The suggestion that I've heard, and follow with good results is just to never use the Integer data type in a 32-bit environment.  There is no good reason that I can see, since you're not saving any storage space.  The only time I use an Integer is if I'm calling an API or Function that requires one.
0
Free Tool: SSL Checker

Scans your site and returns information about your SSL implementation and certificate.
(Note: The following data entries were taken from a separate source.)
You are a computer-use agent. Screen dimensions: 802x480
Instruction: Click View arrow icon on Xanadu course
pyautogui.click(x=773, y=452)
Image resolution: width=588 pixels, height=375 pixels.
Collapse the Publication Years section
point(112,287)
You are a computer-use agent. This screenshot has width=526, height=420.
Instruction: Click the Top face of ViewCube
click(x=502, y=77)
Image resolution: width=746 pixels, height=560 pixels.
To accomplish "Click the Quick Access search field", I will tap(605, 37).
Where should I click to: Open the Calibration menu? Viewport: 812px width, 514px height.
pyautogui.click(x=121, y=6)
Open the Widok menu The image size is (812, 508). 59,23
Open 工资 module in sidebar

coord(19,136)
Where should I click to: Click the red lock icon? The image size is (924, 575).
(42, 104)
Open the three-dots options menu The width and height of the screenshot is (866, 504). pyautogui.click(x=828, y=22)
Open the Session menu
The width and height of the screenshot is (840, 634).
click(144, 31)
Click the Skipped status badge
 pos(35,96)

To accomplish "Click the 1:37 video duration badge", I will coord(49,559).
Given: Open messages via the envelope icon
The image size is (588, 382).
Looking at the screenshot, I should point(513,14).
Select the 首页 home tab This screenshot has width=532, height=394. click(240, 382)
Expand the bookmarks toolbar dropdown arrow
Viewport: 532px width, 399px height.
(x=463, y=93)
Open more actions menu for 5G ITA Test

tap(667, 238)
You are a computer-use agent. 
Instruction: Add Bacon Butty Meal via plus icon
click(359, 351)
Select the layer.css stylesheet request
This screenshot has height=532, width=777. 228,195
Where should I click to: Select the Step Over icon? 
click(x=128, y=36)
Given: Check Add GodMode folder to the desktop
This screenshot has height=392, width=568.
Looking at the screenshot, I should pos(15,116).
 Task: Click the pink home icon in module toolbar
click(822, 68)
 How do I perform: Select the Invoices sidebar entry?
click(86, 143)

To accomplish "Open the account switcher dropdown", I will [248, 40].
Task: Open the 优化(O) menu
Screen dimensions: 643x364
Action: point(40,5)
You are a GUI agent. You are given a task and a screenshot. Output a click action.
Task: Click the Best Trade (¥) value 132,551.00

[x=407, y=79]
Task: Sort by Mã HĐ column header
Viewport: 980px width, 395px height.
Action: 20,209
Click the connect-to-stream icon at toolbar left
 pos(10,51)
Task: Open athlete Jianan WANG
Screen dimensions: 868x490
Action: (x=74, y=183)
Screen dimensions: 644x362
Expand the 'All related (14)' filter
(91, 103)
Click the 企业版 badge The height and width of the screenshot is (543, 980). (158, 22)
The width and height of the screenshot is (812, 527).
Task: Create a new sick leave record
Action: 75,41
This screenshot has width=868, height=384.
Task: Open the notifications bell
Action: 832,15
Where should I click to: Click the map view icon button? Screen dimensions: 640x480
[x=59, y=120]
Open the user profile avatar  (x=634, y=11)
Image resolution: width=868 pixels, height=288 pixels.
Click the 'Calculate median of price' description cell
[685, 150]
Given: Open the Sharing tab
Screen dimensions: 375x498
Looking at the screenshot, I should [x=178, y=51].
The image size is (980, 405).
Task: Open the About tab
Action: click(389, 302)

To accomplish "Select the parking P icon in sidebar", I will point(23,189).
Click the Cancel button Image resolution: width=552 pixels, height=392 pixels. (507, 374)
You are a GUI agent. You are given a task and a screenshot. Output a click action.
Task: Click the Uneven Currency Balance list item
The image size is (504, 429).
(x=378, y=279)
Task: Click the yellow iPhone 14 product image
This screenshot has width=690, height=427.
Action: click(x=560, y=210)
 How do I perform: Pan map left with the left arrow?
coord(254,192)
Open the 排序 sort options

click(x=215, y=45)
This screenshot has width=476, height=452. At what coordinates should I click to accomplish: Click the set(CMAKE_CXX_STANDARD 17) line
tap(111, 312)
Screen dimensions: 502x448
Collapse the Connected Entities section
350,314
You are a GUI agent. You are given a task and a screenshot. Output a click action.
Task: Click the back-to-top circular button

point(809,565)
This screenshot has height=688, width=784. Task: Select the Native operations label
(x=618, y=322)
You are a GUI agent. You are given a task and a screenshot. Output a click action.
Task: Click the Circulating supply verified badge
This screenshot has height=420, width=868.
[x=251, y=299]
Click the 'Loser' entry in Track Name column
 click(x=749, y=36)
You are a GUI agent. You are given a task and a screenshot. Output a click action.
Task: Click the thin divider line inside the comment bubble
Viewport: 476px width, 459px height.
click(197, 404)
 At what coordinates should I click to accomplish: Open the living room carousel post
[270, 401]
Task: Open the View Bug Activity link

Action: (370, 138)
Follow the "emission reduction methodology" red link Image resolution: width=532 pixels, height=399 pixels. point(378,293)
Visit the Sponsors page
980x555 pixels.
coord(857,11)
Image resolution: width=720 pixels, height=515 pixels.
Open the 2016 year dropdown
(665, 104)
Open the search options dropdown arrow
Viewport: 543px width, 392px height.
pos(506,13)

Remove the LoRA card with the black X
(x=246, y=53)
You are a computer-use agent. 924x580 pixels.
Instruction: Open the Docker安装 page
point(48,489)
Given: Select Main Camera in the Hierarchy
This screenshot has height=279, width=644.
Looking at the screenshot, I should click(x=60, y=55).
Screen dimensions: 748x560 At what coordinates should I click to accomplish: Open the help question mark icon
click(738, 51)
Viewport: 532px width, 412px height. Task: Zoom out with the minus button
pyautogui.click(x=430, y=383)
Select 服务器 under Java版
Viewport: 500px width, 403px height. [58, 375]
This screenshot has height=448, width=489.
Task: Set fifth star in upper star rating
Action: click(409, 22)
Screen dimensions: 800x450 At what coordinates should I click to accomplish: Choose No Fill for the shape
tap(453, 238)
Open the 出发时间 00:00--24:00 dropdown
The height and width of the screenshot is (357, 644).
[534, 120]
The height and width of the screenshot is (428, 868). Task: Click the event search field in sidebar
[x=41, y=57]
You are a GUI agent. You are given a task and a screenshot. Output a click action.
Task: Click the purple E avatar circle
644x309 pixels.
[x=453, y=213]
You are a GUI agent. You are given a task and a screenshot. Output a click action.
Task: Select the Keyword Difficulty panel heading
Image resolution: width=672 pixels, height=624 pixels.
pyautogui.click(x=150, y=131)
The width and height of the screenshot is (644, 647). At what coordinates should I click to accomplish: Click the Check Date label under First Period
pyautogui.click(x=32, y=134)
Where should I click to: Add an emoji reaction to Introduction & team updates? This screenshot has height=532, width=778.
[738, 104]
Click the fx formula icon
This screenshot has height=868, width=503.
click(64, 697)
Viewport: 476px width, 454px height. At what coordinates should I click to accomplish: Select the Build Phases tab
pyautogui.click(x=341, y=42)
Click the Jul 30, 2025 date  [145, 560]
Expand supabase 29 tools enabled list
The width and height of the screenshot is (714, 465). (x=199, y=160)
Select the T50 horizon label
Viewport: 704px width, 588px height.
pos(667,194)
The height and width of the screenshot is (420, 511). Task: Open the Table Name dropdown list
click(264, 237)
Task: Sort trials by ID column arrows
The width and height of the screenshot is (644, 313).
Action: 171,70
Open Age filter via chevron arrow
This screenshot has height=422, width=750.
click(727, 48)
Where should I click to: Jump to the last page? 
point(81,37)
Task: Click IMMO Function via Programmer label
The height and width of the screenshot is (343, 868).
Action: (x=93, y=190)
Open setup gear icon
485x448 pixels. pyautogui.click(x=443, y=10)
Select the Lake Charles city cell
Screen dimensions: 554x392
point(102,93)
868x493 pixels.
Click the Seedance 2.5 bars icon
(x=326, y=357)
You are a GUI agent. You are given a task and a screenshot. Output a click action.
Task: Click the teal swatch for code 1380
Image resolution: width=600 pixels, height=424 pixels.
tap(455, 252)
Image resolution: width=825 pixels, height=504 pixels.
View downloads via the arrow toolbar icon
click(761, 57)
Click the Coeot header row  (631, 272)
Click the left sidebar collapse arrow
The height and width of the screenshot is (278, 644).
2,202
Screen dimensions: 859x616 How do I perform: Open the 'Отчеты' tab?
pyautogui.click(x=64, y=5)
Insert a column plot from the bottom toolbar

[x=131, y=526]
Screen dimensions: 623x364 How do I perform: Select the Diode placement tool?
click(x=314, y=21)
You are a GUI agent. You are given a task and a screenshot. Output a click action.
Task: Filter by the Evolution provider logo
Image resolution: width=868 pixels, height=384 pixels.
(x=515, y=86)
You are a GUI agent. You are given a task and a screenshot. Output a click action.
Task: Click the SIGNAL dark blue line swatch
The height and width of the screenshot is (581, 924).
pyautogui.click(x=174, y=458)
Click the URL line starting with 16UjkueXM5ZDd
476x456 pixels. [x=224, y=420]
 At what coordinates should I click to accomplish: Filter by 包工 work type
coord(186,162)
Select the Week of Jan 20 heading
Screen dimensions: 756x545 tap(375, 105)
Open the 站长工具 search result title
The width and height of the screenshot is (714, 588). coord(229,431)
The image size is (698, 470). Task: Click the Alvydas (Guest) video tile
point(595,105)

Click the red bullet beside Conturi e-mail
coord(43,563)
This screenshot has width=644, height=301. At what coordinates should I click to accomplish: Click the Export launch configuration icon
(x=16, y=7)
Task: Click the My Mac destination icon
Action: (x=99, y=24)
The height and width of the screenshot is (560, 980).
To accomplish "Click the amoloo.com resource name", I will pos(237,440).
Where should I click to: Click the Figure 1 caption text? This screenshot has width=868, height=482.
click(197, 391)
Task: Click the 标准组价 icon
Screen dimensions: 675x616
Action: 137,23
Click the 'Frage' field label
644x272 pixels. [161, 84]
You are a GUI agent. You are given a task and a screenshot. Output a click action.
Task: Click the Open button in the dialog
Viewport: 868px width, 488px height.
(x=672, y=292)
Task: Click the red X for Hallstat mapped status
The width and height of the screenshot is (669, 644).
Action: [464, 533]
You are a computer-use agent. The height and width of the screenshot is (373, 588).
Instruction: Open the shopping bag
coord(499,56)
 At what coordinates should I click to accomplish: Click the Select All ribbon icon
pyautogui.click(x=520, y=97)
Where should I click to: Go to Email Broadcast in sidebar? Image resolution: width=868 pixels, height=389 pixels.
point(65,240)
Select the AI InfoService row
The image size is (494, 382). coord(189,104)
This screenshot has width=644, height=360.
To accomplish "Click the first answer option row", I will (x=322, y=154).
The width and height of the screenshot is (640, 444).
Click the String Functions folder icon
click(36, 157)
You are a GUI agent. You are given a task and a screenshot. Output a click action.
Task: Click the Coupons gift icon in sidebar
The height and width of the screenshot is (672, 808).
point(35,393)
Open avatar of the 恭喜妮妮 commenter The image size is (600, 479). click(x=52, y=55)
Helpful for debugging and validating your SSL configuration.

One of a set of tools we are providing to everyone as a way of saying thank you for being a part of the community.

 
LVL 5

Expert Comment

by:rkot2000
ID: 6983289
it's true.

Long is better and it’s recommended by Microsoft to use long in your code.
0
 
LVL 5

Expert Comment

by:rkot2000
ID: 6983309
plus long is a native datatype for CPU.
0
 
LVL 22

Expert Comment

by:rspahitz
ID: 6983906
And what happens when you move to a 64-bit environment and all of you datatypes are defined as 32-bit longs?  And then in a 128-bit environment, they're still defined as 32-bit longs?

I think a better answer is:

Define things according to how you need them.  If you need a number that will never exceed +/-128, then use a byte.  If you need a number that will never exceed +/-32K, use an integer.  If you need a number that will hold color information, use a long.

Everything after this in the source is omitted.